David A. Hartman passed from this life on November 24, at the age of 79. Though it has been some time since his writing appeared in these pages, Mr. Hartman’s influence will be felt as long as Chronicles remains in print. As his close friend, collaborator, and fellow board member Tom Pauken rightly noted in his eulogy at Mr. Hartman’s memorial service on December 5, David Hartman’s leadership as chairman of the board of directors guided The Rockford Institute through a pivotal decade, and it is no exaggeration to say that, without the generous support of the Hartman Foundation (run by Mr. Hartman, his brothers, and his son Doug) over several of those years, Chronicles would not exist today.
A Connecticut Yankee who spent much of his life in his adopted state of Texas, Mr. Hartman was a man who combined a relentlessly probing mind with a nearly indomitable will. His daughter, Diana, recalled with fondness her father’s many aphorisms; one that we heard many times was that Mr. Hartman believed in the Golden Rule: “He who has the gold makes the rules.” Yet he never withheld his support from Chronicles when he disagreed with something we published; he would much rather fight it out over a Dewar’s, punctuating his points with his ever-present cigar. And he was never afraid to change his mind: Having come round to Chronicles’ position on immigration, he financed the production and publication of the 2007 Chronicles Press volume Immigration and the American Future. An earlier book, Peace in the Promised Land: A Realist Scenario, was a multiyear labor of love for Mr. Hartman.

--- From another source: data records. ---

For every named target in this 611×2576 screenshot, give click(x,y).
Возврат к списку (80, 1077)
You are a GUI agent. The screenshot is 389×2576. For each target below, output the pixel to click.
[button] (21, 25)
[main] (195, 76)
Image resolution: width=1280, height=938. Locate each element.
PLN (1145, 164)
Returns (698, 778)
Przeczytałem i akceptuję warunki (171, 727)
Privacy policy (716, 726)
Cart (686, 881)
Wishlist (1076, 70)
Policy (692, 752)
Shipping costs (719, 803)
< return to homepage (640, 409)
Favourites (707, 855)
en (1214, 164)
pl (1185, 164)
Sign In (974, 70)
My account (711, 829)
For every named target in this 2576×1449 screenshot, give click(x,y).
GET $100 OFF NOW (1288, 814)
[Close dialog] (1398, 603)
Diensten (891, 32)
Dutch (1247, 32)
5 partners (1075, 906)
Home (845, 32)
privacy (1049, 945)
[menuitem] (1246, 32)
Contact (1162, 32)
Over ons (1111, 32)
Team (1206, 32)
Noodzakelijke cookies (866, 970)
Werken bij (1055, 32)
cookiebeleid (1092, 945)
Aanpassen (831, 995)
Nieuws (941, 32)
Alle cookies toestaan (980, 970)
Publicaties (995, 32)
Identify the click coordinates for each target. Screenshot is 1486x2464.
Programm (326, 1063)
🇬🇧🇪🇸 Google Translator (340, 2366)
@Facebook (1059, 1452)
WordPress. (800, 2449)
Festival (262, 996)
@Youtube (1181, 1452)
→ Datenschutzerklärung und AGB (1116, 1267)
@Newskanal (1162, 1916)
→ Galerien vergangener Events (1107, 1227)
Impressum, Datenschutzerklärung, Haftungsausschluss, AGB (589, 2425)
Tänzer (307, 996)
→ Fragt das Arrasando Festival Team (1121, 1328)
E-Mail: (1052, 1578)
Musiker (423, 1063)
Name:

Known by many for his later life as a banker—he took a failing Texas bank and not only turned it around but grew it in size tenfold over a decade—and as a philanthropist (he and his wife, Claudette, were great patrons of the arts in Austin), Mr. Hartman never forgot his roots in manufacturing. He spent much of his final productive years developing and promoting a tax-reform plan to replace the corporate income tax with a border-adjusted value-added tax, designed to undo the damage that the one-sided pursuit of free trade had done to American manufacturing. While various congressmen gave the cold shoulder to Mr. Hartman’s proposal, three of the candidates for the 2016 Republican presidential nomination—Ted Cruz, Rand Paul, and Donald Trump—have now adopted (in various forms) what Tom Pauken has dubbed “The Hartman Plan.”
Here in Chronicles’ hometown of Rockford, Illinois, itself devastated by the decline of manufacturing, Mr. Hartman once held a roomful of local manufacturers in rapt attention for nearly two hours, describing his plan in intricate detail. But as impressive as that performance was, my fondest memory of Mr. Hartman will always be what happened later that evening. We held another event for the general public, at which I was his opening act. I had slaved for weeks over a speech describing the rise and fall of Rockford as a manufacturing town, and the challenges that we now face. When David took the podium, he looked down at his speech—a simplified version of his plan for that audience—and set it aside. For the next hour, he spoke extemporaneously, from the heart, about his life, and his family, and his love for this country, and how his plan was designed to return America to her former greatness. By the time he finished, no one remembered a word I had uttered, nor should they have. Mr. Hartman had said everything that needed to be said.
Well done, thou good and faithful servant. May you rest in peace.